We have two suggestions: the first is that research ethics committees should include specialist expertise and that members should be paid as specialist professionals whose job it is to assess the ethics of a study and protect research participants.33 The second is that journals should require authors to give a far more detailed account of the ethical issues pertinent to their research project32 and that the ruminations of the LREC should be made public. We would also suggest that in any discussion of risk, a numerical assessment is given of the range of risks in the published literature, which allows for an objective comparison of the risk and permits a much more open analysis of the subjective terms ‘minor’ or ‘reasonable’. These two recommendations would help to prevent unethical research from taking place, which must be better than suppressing the publication of data which has already been collected.

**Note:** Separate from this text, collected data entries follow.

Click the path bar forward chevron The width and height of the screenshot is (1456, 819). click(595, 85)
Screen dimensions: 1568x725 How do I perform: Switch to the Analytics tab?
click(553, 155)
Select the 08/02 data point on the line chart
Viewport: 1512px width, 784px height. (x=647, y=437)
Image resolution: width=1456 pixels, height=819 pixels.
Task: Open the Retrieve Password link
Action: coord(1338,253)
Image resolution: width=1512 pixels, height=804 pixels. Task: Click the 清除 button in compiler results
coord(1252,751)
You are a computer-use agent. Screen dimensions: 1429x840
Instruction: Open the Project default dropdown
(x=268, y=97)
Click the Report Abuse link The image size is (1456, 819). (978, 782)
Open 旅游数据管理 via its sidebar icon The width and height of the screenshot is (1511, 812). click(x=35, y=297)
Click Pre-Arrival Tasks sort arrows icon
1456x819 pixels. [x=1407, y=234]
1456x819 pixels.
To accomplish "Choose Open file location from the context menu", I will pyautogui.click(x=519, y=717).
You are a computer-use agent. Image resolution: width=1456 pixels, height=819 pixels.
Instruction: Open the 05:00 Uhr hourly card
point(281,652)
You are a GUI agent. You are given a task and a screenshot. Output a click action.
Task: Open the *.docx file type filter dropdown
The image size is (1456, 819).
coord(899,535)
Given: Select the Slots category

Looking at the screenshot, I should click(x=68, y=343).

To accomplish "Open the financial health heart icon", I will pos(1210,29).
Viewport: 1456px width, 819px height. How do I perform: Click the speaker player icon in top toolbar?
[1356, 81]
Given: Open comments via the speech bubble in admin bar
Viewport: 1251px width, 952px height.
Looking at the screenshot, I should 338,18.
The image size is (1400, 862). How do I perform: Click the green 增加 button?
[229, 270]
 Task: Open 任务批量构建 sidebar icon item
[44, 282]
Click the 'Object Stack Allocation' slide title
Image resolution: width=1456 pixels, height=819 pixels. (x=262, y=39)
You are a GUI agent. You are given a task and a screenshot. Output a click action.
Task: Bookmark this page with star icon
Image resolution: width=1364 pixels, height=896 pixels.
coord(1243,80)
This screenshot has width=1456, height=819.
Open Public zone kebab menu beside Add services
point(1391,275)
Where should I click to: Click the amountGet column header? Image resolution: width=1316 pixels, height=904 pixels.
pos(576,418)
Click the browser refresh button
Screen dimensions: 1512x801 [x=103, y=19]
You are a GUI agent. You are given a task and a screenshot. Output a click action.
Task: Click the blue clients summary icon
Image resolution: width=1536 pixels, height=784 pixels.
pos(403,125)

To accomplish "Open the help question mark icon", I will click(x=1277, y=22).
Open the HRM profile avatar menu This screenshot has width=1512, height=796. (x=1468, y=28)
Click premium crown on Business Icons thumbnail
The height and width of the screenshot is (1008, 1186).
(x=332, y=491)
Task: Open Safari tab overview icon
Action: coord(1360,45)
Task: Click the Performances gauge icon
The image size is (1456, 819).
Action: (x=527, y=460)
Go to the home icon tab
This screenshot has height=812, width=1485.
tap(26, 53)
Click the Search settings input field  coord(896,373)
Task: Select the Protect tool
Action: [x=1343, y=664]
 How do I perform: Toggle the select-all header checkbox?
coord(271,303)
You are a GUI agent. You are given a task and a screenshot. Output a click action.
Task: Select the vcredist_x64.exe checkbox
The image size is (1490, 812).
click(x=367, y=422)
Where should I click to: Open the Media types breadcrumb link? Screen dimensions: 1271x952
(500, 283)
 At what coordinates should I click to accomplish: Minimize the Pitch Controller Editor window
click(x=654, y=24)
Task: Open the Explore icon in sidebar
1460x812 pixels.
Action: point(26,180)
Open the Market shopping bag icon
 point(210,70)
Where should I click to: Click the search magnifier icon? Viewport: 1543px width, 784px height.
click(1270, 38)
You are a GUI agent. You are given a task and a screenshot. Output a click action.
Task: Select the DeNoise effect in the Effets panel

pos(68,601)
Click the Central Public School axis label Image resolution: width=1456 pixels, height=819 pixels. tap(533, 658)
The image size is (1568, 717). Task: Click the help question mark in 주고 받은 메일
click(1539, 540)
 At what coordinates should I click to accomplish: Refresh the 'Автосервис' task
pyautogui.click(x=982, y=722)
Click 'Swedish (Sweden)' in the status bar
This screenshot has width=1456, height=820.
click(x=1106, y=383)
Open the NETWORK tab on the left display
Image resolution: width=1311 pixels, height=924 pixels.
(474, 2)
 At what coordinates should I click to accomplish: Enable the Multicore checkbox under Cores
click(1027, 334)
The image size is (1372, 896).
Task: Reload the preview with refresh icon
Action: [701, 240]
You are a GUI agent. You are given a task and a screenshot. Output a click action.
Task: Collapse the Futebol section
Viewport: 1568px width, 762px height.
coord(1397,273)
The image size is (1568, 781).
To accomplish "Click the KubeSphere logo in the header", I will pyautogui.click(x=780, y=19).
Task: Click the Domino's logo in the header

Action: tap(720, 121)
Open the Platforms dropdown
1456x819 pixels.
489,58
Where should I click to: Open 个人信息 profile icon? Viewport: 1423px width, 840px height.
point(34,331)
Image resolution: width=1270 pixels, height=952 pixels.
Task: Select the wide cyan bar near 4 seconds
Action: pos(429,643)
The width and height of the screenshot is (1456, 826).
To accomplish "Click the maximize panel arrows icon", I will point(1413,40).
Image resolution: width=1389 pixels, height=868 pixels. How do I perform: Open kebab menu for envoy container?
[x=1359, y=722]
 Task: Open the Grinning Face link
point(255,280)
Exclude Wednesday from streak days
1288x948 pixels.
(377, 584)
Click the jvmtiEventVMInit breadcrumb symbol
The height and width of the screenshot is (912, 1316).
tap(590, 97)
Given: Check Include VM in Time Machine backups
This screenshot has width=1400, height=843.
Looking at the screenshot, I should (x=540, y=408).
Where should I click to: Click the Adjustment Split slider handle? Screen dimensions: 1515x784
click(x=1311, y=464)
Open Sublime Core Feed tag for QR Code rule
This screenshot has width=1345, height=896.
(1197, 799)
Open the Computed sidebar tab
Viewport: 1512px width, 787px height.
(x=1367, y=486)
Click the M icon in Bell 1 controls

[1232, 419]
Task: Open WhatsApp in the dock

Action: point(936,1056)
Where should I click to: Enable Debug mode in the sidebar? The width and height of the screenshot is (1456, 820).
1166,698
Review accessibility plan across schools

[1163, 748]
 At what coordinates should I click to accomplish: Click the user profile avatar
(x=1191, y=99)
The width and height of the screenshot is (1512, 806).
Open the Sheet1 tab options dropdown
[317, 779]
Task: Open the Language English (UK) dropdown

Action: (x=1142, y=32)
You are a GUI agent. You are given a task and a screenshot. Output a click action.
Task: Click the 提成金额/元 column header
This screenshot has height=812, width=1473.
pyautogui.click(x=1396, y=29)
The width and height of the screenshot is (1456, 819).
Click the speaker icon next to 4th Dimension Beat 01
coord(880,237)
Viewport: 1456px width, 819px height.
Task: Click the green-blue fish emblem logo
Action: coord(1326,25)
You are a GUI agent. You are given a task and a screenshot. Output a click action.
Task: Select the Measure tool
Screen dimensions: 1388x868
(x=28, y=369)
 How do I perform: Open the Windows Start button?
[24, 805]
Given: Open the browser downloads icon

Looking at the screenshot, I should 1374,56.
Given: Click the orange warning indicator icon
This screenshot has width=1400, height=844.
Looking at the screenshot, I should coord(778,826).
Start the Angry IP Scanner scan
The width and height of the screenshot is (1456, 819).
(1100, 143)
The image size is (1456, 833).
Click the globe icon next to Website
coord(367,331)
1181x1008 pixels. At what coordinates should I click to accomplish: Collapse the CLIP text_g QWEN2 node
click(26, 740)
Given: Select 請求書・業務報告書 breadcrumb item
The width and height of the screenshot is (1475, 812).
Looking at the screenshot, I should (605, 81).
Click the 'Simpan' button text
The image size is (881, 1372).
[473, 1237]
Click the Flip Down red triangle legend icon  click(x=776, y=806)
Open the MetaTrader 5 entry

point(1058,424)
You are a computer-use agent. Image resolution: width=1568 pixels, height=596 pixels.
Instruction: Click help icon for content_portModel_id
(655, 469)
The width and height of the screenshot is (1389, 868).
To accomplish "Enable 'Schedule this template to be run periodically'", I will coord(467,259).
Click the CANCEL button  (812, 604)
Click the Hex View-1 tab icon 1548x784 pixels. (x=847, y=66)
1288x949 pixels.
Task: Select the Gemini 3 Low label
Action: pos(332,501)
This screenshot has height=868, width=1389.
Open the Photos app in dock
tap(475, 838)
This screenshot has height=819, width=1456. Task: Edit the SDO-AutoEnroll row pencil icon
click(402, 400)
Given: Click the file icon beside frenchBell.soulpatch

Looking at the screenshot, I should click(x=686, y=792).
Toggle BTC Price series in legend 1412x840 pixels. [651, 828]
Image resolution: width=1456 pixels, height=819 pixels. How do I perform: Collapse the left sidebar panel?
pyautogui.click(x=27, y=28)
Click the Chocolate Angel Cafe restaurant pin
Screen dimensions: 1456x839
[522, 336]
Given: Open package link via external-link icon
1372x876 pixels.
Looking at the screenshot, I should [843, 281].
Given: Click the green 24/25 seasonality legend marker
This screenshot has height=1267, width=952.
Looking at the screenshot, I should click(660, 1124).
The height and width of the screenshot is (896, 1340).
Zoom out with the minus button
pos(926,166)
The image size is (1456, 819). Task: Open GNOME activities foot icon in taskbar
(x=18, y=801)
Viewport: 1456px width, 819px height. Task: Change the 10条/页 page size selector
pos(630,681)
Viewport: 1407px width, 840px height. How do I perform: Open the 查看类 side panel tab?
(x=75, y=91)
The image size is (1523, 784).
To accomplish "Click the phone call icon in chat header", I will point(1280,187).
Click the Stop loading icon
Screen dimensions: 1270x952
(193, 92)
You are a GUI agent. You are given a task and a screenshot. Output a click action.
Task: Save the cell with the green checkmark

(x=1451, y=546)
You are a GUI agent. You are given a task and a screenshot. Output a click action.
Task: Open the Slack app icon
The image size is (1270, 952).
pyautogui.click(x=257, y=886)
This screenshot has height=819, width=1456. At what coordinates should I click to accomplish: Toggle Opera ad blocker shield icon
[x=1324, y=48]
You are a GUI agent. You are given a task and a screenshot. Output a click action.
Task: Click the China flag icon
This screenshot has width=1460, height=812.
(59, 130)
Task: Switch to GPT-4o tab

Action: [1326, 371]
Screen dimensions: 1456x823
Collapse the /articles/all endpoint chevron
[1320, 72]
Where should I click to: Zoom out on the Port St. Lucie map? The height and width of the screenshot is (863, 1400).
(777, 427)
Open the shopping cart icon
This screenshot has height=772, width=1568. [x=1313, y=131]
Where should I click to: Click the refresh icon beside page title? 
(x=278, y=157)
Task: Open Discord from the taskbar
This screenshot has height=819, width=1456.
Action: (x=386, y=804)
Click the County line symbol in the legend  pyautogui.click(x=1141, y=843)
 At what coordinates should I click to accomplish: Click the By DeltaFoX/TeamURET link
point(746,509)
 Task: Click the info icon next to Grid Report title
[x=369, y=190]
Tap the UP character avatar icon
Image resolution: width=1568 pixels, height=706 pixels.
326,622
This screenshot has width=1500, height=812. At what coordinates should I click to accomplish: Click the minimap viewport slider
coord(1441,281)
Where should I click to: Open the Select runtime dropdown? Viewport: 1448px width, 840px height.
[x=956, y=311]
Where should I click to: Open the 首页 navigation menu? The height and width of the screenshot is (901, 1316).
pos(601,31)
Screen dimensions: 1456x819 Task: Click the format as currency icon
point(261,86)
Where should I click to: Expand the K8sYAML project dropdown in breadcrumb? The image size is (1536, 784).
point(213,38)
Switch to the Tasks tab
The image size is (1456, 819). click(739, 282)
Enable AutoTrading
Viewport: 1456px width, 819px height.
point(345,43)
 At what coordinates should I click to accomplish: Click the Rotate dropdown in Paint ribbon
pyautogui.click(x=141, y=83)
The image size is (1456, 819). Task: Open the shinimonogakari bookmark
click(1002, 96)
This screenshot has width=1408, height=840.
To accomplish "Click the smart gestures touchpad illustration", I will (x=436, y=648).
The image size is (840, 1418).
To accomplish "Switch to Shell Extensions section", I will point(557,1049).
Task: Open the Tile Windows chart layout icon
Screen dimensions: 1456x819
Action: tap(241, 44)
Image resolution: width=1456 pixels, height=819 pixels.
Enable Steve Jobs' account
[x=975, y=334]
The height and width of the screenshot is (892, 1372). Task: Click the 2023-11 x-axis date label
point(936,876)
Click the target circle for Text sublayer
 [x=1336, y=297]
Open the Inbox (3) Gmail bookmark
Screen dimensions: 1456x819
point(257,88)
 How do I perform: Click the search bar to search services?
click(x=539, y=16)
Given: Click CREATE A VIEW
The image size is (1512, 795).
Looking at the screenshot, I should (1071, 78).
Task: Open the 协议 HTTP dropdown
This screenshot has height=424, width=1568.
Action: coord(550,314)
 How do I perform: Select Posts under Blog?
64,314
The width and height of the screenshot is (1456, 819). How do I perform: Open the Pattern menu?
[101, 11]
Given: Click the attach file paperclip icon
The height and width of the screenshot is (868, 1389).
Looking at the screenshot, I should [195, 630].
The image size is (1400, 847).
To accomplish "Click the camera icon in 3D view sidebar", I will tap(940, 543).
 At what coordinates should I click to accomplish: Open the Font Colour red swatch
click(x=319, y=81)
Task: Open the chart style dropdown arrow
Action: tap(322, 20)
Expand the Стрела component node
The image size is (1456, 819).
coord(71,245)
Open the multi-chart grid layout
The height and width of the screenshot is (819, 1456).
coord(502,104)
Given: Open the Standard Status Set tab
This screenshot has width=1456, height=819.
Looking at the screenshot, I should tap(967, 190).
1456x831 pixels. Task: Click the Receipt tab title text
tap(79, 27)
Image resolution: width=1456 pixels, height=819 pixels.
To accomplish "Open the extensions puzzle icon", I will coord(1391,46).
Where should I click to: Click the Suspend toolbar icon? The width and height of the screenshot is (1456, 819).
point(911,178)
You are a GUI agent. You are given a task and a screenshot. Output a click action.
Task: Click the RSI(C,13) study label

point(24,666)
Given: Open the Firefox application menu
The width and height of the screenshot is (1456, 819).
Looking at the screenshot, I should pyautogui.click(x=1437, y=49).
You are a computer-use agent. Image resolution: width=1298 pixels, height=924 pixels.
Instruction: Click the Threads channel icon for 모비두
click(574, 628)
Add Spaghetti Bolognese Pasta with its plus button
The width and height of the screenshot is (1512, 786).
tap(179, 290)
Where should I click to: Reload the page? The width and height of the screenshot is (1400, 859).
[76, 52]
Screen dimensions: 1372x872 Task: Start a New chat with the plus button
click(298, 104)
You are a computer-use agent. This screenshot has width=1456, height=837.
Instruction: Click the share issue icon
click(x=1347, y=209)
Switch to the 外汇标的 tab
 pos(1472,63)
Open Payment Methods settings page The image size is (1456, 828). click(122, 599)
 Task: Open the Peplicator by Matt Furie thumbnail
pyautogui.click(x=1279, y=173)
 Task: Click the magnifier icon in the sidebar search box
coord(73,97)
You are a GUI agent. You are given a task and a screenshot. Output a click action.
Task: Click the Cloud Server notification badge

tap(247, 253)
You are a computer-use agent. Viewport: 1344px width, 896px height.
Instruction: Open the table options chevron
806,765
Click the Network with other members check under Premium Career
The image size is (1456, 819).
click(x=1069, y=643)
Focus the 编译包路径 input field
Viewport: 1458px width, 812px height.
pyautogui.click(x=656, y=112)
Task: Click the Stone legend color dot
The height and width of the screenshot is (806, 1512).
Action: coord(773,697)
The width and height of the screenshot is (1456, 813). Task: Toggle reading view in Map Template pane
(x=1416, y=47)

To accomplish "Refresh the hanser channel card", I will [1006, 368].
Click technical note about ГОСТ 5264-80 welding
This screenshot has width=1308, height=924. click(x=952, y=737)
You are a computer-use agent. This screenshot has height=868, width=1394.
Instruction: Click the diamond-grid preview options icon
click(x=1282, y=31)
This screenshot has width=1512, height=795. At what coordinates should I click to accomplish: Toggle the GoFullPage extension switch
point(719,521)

They would also make the ethical deliberations of the researcher, the LREC and the editor more transparent and give them the column space they deserve. Given the present environment, a clear and transparent assessment of the ethical probity of controversial studies, in particular, and all research, in general, would offer protection to the reputation of the editor, the journal, the researcher and, most importantly, the human rights of research subjects.